Dienstag, 28. Juli 2009

Das Hobby der Anderen

Es gibt in diesen Tagen Vieles, über das zu bloggen sich lohnte. Da sei beispielsweise die erwachte Netzaktivität der SPD-Linken, die ich mit dem überheblichen Schmunzeln des Schon-immer-gewusst quittiere - das ist nicht unbedingt freundlich aber zumindest ehrlich. Da sei auch die Entscheidung der EU-Außenminister zur Weitergabe von Bankdaten europäischer Bürger an US-Behörden – naja, vielleicht kommt dazu ja noch etwas.
Jetzt aber widme ich mich einem Phänomen der Netzkultur, das in den letzten beiden Jahren wieder verstärkt aufgetreten ist und mir als Blödsinn-liebendem Menschen überaus gut gefällt. Es geht mir um Flashmobs. Weniger vielleicht um das Phänomen des kollektiven Unsinns als solchem, auch wenn es Stoff für ausschweifende und mit Sicherheit überaus erheiternde Diskurse gäbe; man denke da nur an Massenkissenschlachten, an das andauernde Rezitieren eines Textes oder an das stille Starren in den Himmel. Alles wundervolle Dinge. Aber das sehen deutsche Ordnungsämter unter Umständen anders.

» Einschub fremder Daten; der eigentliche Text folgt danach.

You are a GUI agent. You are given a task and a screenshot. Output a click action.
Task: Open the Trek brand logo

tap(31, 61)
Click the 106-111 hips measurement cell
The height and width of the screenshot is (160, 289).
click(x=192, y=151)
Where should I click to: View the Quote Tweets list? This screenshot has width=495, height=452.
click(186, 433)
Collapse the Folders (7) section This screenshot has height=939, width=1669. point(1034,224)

Braunschweig beispielsweise verwehrt sich vehement gegen die Veranstaltung eines spontanen Picknicks auf dem Schlossplatz. Sylt verklagte den Veranstalter einer spontanen Strandparty wegen des erhöhten Aufkommens an Müll. Der Hamburger Innensenator Christoph Ahlhaus verlangte jüngst gar ein Verbot solcher Veranstaltungen und echauffierte sich mit den Worten:
„Es ist nicht hinnehmbar, dass Tausende unorganisiert feiern und anschließend die Gemeinschaft den Dreck wegräumen und die Folgen bezahlen muss.“
Und er scheut sich auch nicht vor des Politikers Lieblingsgriff in die Trickkiste: eine Gesetzesänderung. Natürlich.

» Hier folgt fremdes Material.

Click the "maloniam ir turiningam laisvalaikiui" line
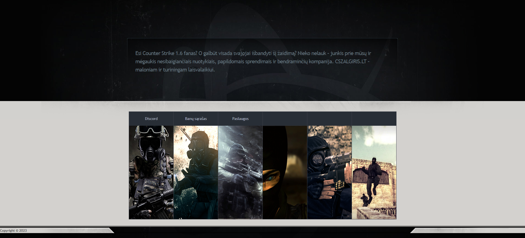Screen dimensions: 525x238 (x=175, y=70)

Was aber bringt Politiker und Stadtverwalter dazu, zu solchen Mitteln zu greifen? Das Argument der Verschmutzung greift zu kurz. Schon allein, weil die Teilnehmer eines Flashmobs genauso zur Gesellschaft gehören wie jeder andere auch. Natürlich ist es nicht schön, seinen Müll liegen zu lassen. Aber das wäre allenfalls ein Grund für eine Bitte um Verbesserung, der sich, so meine gewagte These, auch keiner widersetzt hätte. Flashmob zum Aufräumen. Klappt bestimmt auch.
Ich als Mitglied dieser Gesellschaft möchte so behandelt werden wie die Teilnehmer der Love Parade, die nicht nur jahrelang durch Berlin gezappelt sind sondern dort auch Berge von Müll hinterlassen haben. Ich als Mitglied dieser Gesellschaft möchte nicht nur zusehen wie jeden Tag Unsummen für die Betreuung und Verwahrung sozial oder kriminell Auffälliger ausgegeben wird. Ich als Mitglied der Gesellschaft möchte nicht nur zusehen, wie Millionen für die Veranstaltung eines fragwürdigen Gipfeltreffens, dessen Vor- oder Nachbereitung ausgegeben werden, ohne dass ich davon profitiere. Ich als Mitglied der Gesellschaft, das sich mit Steuern und Abgaben Monat für Monat an der Aufrechterhaltung derselben beteiligt, möchte hin und wieder auch ein klein wenig Verständnis von der Gesellschaft zurück haben. Und wenn es nur Toleranz gegenüber meinen überaus ungefährlichen Neigungen ist. Niemand muss den Flashmob-Geschmack teilen. Aber bitte toleriert ihn! Das ist das Mindeste.

Wie die Zeit aber so treffend festgestellt hat, ist es vermutlich weniger der Flashmob als solcher, der solcherlei Protest und Regelungswut hervorruft. Mehr noch wird es das Internet sein, das zwar schon seit Jahren existiert, das aber offenbar erst jetzt in den Fokus einer weiteren, politisch etablierten und wirkenden Öffentlichkeit tritt. Allerdings tut es das nicht als Werkzeug, als Kommunikationsplattform. Vielmehr dient es als Teufel, der beliebig oft an die Wand gemalt werden kann. Dort können Terrorpläne ausgeheckt werden. Dort können Kinderpornos vertrieben werden. Und dort werden Flashmobs organisiert. Oh mein Gott.
Natürlich hat es Flashmobs vor Erfindung und Verbreitung des Internets nicht gegeben! Autorennen kamen schließlich auch nicht vor der Erfindung des Verbrennungsmotors auf!

Man hat Angst vor etwas so Mächtigem, wenn man es nicht wirklich versteht. Das ist nicht unähnlich dieser kindlichen Urangst vor dem Monster im Dunkeln. Das aber sollte keine Basis für Politik sein. Denn diese führt automatisch und folgerichtig nur in eine Richtung: versuchte Kontrolle und Überwachung dessen, was eigentlich nur ein Kommunikationsmittel ist. Von der Einschränkung persönlicher Freiheiten mal ganz abgesehen.